Full loan relief now a rarity for students at for-profit colleges
Partial forgiveness awards have covered on average about 30 percent of a student’s outstanding loan, with the median loan of roughly $11,500 reduced to about $7,800, according to the data. The department computes the amount erased by comparing their income to peers in similar programs.
The statistics were collected over the summer in preparation for a report on loan relief claims that the agency must submit to Congress. The department has previously not provided such information publicly.
More than 9,000 loan forgiveness claims have been denied under DeVos, according to the data. The Obama administration didn’t issue any denials, but DeVos’ Education Department has said many of the claims that it rejected had actually been identified for denial, but never acted on, by the previous administration.
Asked for comment, Education Department spokeswoman Liz Hill pointed to DeVos’ remarks in December rolling out the partial relief program.
“No fraud is acceptable, and students deserve relief if the school they attended acted dishonestly,” DeVos said at the time.

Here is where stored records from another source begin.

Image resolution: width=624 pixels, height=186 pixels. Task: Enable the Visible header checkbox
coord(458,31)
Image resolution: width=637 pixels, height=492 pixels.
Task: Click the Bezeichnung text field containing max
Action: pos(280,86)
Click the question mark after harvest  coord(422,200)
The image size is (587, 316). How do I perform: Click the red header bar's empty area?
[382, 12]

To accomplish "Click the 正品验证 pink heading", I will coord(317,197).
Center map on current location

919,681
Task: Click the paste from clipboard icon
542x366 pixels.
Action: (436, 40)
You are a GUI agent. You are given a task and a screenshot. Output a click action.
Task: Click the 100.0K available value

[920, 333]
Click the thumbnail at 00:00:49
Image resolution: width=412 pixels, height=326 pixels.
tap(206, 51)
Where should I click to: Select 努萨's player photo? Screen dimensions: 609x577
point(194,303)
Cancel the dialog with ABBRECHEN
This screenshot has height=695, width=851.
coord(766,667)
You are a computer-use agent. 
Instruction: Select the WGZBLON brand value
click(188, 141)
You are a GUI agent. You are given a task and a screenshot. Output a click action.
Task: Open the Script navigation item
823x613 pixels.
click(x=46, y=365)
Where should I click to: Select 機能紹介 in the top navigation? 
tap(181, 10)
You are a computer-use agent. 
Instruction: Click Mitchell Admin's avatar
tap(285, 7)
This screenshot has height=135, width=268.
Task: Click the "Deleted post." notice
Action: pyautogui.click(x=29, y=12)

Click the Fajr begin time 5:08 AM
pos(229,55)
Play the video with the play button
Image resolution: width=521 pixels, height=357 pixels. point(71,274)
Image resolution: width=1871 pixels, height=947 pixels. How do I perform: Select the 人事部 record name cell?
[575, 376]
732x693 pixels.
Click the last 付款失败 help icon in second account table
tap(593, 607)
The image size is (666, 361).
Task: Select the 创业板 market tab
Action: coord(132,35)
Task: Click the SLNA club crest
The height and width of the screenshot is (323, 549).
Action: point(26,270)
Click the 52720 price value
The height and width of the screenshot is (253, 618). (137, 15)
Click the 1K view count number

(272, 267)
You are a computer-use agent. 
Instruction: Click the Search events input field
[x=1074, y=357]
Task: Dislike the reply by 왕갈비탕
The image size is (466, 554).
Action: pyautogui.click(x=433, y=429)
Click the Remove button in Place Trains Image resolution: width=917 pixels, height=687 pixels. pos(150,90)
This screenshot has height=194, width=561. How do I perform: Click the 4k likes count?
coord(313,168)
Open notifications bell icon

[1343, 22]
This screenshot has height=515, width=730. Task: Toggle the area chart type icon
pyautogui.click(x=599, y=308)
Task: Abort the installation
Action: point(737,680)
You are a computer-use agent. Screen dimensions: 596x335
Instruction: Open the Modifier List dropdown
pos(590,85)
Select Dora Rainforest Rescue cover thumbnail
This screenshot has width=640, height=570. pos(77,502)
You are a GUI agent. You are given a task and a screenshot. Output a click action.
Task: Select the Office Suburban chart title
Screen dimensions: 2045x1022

She said the new process “will allow claims to be adjudicated quickly” and “also protects taxpayers from being forced to shoulder massive costs that may be unjustified.”
Kimberly Fe, 53, studied medical administration and billing at a Corinthian college in California. She said she received poor quality education and was deceived into believing that her credits would transfer to four-year colleges, which wasn’t the case.
The Education Department recently notified Fe that it has forgiven some $2,000 out of $7,000 of her federal student loan.
“It was just a moneymaking machine,” Fe said. “I want my money back, I want my time back.”
The for-profit industry experienced a boom over the past two decades, with enrollment rising from around 230,000 in the early 1990s to a record 2 million in 2010. The sector benefited from federal student loans and the fact that the global financial crisis left many Americans jobless and eager to go back to school to master new skills and get new credentials.
The schools recruited aggressively, often making deceptive statements about job prospects and delivering subpar education, which left many students with meaningless degrees and a mountain of debt.
The Obama administration went hard after the sector, closing down two major for-profit chains, Corinthian and ITT.